For the first time in about 7 years I picked up a Dean Koontz book. 77 Shadow street. I'm about 2/3rd s through and am still waiting for an original sentence.
The characters are one dimensional. The same crop of characters he always writes. He has every bad guy and every good guy he's ever come up with in one book, but it's still the same ones that he wrote about in other books.
Nothing new happens, but now it is thrown in with a healthy dose of sappiness and pseudo spiritualism and refutable creationist philosophy . I'm struggling through this book, and wondering what did I ever see in his books? Why did I always look forward to reading a new Dean Koontz. I'm too scared to re-read an old favourite and find out it was always like this, and I just never saw it. Now it's corny and depressingly monotonous.
I guess we sometimes grow out of our favourites when we grow. I'm gonna miss this one, but this is the last Dean Koontz book I will ever read. I'm a bit sad, but looking forward to new favourites.

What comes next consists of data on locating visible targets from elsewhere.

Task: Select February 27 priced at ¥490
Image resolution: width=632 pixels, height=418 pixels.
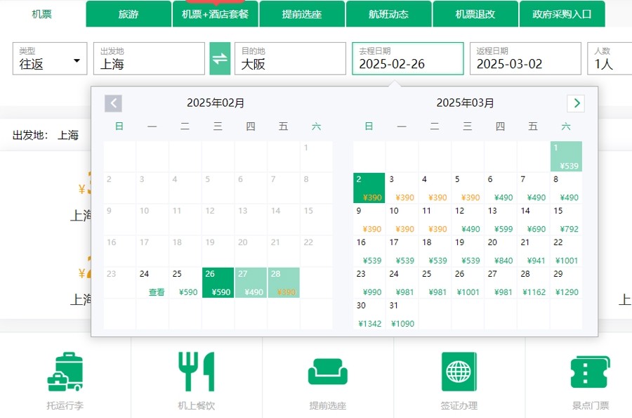Action: [251, 283]
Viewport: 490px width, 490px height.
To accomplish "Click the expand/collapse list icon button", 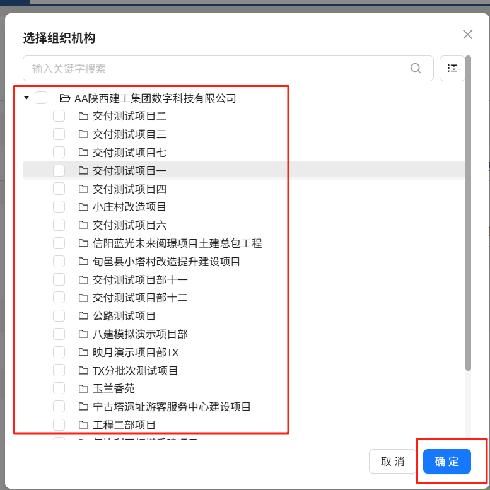I will click(x=452, y=68).
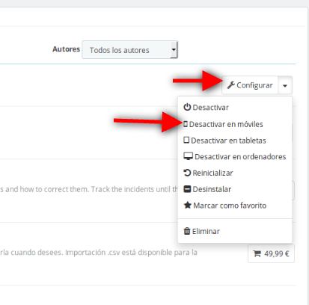Click the shopping cart icon
This screenshot has width=309, height=305.
257,253
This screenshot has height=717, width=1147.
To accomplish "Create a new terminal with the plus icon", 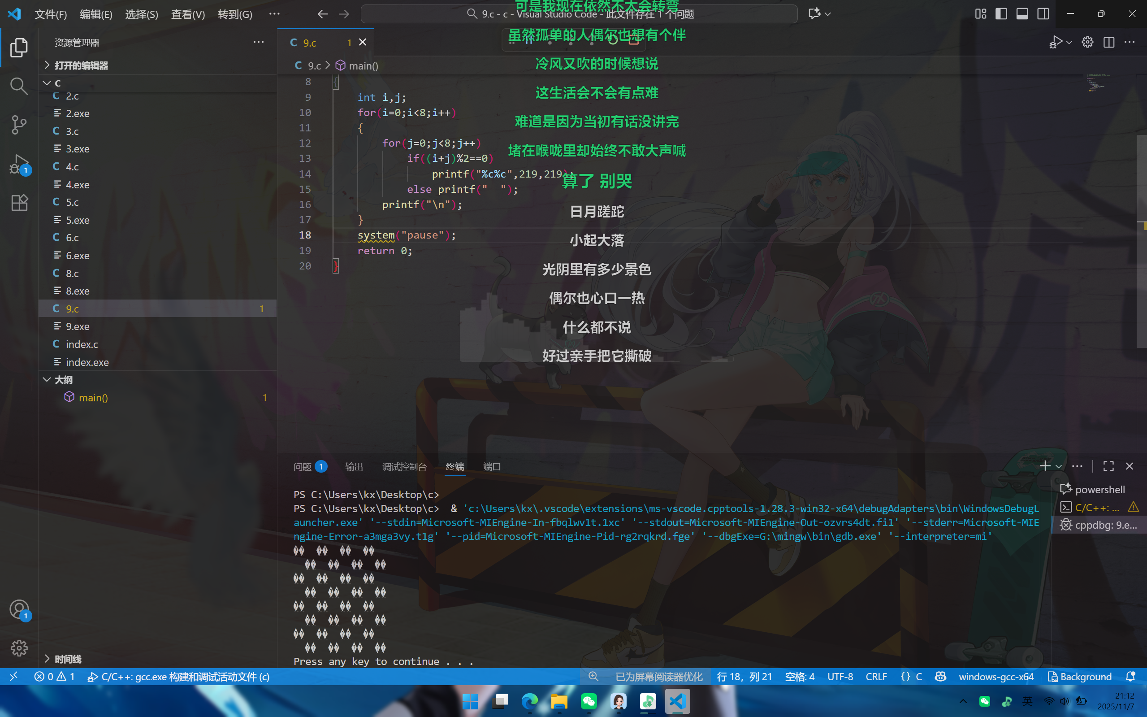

It seems that unlike King, he has been stuck in the same formula for so long he just can't grow and come up with new ideas. The only change is the pseudo spiritualism is becoming more and more blatant and in your face.
No Mr Koontz I am not a bad person just because I choose to put my faith in science instead of myth. There is more to people and life than your one dimensional portrayal of them. There is more to Good and Evil than that.
In the black and white of the unforgiving Dean R Koontz universe, there is no space for the many facets of grey in this world. It saddens me to know that I'll never be able to curl up and enjoy one of his books again.